Book Read Free

Secret Protocols

Page 5

by Peter Vansittart


  Father said we could only wait.With Britain’s surrender, things might stabilize. Throughout the long days he read incessantly, as though he might be allowed insufficient time to finish. Uncertain, desiring the warmth he could never give, engulfed in Rising Tide, I, too, read, choosing books by chance, Ernst von Salomon’s The Outlaws only for its autographed dedication to the Herr General, the author a fellow campaigner in Baltic fights with the Bolsheviks, 1919. One passage was underlined in red ink:

  To force a way through the prison of existence, to march over burning fields, to stamp on ruins and scattered ashes, to storm recklessly through wild forests, over lightning-struck heaths, to thrust, conquer, devour our way east, was that what we craved?
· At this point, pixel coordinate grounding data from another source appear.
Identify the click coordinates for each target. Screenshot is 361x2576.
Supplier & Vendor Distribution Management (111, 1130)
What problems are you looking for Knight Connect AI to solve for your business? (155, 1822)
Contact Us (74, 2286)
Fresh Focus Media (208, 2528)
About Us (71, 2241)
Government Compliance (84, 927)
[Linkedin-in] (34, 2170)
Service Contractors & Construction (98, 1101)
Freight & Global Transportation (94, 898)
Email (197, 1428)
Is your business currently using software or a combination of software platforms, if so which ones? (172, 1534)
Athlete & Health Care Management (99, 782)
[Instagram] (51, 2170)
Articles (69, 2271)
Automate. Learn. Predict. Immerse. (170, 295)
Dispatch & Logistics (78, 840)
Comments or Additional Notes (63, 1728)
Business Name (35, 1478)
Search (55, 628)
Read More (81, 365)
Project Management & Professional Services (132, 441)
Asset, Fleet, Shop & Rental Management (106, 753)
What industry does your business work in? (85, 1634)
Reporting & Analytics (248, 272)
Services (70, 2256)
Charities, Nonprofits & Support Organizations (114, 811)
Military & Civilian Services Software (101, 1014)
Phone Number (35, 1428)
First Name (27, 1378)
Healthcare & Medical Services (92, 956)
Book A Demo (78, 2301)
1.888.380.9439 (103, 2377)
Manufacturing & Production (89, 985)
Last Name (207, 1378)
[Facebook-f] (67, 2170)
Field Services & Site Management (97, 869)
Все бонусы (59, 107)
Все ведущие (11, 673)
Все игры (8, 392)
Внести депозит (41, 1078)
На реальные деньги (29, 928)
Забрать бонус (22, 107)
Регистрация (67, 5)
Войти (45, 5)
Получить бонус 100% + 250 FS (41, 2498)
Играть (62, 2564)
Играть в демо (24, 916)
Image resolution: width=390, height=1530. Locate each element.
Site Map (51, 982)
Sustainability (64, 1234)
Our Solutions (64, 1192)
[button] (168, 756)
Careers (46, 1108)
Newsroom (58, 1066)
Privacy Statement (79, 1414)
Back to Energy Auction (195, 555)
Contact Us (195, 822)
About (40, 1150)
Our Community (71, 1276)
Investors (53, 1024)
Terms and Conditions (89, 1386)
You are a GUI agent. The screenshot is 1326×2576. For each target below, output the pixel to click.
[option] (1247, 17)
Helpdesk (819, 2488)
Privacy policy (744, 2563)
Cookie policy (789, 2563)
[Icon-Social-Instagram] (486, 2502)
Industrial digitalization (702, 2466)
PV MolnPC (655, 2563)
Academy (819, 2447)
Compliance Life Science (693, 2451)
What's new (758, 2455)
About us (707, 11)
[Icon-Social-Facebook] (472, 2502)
The truth I do not know, but this all of us did know. And the quest for the truth, the reason, was lost in the chaos of unremitting fighting.

  Knights could still move me, exultant brotherhoods wresting themselves free of crafty menials, insidious clerks, from nothingness. I could only gaze dully from a narrow window. Forest was forbidden, the barbed wire implacable.

  The inevitable, the Herr General enjoyed saying, often refuses to occur, but now it did. I awoke to disturbances below, scurried down, found uniformed Russians under the staircase, military police ringing the house. Father waited for me, holding two suitcases, the servants concerned only with holding the intruders’ caps.

  Nothing was said. The Russians glanced at me indifferently, a hand jerked at the door, Father shook my hand and was gone.

  Abandoned, I realized at once that the servants were spies, shedding kindliness like coats, supervised by a new Hetman, surely butcher or hangman, with red, scornful face, hands too large for his arms. I had stepped into history: rifle butts at the door, unseen tumbrels and sheds, silence.

  Meals ceased to be served; instead, I must sit with Hetman, Tiv, Estonian quisling, and the last maids, Kersti and Maria Jaakson, in a dirty, flea-ridden scullery. My activities would be reported, by Tiv or the Russian sentry at the gates. Chunky, raw-eyed, this youth was friendly and knew some German. ‘They wanted to promote me. I wasn’t having it. Promotion!’ He spat, then winked. Sometimes, laying aside his gun, removing boots, he played clumsy tennis with me. Anxious to appease, I always let him win. Afterwards, we shared wine he had stolen from the cellars. Then he might stiffen into frowns and taciturnity. He, too, was watched.

  A dislodged book, a missing coat or shoes, showed that the Turret, my last privacy, was no longer inviolate. One wing was now sealed up. Massive cupboards, oak chairs and table, a magisterial clock, were hacked into firewood, electricity no longer working. Most portraits followed. Never again would I salute Count Pahlen. The Rose Room was used for storage, its secret intact, Mother’s bedroom was pillaged, her skirts and underclothes flourished in drunken charades, Russians and Estonians hopping in ludicrous dances. Only the library was left undisturbed, still allowed that awesome hush, though by midwinter it must surely feed the stoves. My watch and expensive green pen were taken by Tiv.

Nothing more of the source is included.